The best way to portray a historical figure in a biopic, is to keep the person as true to life as possible. While some historical films try to either indict or romanticize their title character, they should really be focusing on creating a mixture of both good and evil, as humans are three dimensional beings. What makes Patton such a rare breed of film, is its ability to make us root for the leading man, while at the same time, showing his flaws.
George S. Patton is played magnificently here by George C. Scott. Scott is Patton, as well as one of the great driving forces through this war movie. Tough, gruff, and unrelenting, Patton is the epitome of a fine war general. He constantly uses ancient history to determine courses of action, such as when and where to attack the enemy. Patton is also a no-nonsense sort of general. Any soldier who is wounded in battle gets the highest of praises, while those suffering from self-inflicted wounds or battle fatigue are considered cowards of the lowest degree. It is here where Patton’s methods become controversial, leading to criticism and punishment from higher authorities, including the President of the United States. The film doesn’t make any excuses for Patton (those are left up to the general, himself), and makes one realize that it is his faults that make him such an interesting character.
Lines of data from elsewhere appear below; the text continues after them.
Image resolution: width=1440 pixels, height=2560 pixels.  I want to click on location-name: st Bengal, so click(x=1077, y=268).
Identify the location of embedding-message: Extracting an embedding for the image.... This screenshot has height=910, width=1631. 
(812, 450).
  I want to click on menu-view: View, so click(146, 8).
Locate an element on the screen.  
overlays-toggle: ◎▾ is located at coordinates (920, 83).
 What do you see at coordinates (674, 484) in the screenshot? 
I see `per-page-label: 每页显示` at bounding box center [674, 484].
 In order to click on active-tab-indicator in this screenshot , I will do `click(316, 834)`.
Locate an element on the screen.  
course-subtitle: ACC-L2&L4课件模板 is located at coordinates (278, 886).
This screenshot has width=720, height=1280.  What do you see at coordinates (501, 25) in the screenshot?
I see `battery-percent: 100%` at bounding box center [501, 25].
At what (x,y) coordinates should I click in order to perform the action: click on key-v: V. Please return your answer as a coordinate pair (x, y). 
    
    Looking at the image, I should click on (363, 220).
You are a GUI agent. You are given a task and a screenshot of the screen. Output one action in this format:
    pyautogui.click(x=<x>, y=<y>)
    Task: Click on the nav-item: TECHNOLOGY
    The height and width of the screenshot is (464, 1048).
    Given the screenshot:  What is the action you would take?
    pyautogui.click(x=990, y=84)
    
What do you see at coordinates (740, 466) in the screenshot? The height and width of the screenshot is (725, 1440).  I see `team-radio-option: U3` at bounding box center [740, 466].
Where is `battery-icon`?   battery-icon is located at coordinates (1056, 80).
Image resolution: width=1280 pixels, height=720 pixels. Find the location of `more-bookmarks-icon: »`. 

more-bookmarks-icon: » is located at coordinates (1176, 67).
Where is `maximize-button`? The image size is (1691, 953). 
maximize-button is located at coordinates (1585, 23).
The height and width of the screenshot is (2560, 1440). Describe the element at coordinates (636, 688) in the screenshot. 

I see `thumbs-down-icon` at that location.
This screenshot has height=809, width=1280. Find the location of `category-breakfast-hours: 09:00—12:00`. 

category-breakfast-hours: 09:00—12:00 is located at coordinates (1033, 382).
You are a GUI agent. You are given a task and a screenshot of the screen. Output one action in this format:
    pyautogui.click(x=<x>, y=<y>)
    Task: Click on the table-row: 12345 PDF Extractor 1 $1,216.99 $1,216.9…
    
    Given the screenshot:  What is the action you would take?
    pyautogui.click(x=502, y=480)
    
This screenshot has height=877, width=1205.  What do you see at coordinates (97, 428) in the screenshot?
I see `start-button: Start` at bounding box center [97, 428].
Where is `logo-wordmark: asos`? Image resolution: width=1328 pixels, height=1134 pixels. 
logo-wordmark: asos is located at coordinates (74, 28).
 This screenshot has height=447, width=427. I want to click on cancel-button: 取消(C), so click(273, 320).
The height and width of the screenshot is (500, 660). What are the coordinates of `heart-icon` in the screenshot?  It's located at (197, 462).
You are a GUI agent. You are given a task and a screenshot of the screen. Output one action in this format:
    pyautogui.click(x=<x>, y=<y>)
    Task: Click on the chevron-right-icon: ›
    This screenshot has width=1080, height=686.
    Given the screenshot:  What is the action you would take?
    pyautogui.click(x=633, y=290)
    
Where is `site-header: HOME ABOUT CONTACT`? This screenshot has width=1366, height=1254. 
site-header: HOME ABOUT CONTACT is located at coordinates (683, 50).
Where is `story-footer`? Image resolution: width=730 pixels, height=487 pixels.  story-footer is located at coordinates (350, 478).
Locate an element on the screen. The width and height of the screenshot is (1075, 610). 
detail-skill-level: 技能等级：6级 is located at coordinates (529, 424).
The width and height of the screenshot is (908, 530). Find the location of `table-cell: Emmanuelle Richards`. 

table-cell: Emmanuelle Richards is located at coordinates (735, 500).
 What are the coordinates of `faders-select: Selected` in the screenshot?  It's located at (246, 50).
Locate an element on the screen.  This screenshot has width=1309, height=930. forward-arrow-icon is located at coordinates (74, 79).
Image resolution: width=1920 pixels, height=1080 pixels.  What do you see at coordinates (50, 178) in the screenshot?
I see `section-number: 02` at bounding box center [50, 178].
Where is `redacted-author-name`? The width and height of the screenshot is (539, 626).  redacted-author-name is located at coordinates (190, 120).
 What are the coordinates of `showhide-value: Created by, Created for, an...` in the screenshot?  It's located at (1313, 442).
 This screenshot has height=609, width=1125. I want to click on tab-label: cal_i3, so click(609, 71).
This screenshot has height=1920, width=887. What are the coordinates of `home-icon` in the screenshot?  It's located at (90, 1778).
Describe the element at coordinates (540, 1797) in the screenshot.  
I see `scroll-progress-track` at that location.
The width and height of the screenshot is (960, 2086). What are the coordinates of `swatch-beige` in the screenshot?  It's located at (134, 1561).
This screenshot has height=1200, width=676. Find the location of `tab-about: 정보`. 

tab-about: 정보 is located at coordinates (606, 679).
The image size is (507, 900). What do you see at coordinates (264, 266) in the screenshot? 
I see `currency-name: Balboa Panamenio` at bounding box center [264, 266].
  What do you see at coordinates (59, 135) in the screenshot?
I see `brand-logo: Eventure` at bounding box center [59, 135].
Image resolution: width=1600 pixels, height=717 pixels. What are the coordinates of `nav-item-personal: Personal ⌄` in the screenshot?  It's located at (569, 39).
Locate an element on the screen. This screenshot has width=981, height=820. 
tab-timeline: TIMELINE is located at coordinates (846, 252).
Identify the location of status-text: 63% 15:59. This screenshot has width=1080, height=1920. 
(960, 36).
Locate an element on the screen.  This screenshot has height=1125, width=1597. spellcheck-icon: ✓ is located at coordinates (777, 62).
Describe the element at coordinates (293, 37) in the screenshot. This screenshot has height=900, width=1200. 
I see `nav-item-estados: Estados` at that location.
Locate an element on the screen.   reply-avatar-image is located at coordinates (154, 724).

This is a war film that is enhanced by its visuals. Art direction and cinematography here is top notch. From the opening scene (Patton speaking in front of a gigantic US flag), this is a colorfully and imaginatively shot movie. Add to that Franklin J. Schaffner’s Oscar winning direction, and the outcome is a work of art. Schaffner is no stranger to making good cinema; his previous outing was 1968′s Planet of the Apes. It is apparent that this is no film-school project, but rather a labor of love, time, and devotion.
I was not surprised to find out that the screenplay was co-written by Francis Ford Coppola (The Godfather). This is because it is a fantastic one; it has great dialogue and well fleshed out characters. Not only is Patton turned into one of the most multilayered character studies in the history of film, he is also represented by a masterful screenplay.
At nearly three hours long, this film does have its lapses in pace; however, these are far and few, and are usually rectified within minutes. The movie is far tighter than it should be. Additionally, while the war sequences are not up to par with those of modern camera wizardry, they are still exhilarating to watch, featuring some really nice editing and special effects.
Nearly everything about Patton works, especially its direction and acting. Schaffner and his writers show that flawed and complicated characters are ultimately more interesting than two dimensional stereotypes. George C. Scott gives the performance of a lifetime, in one of the greatest biographical portrayals of all time. Even Old Blood and Guts himself would have been proud.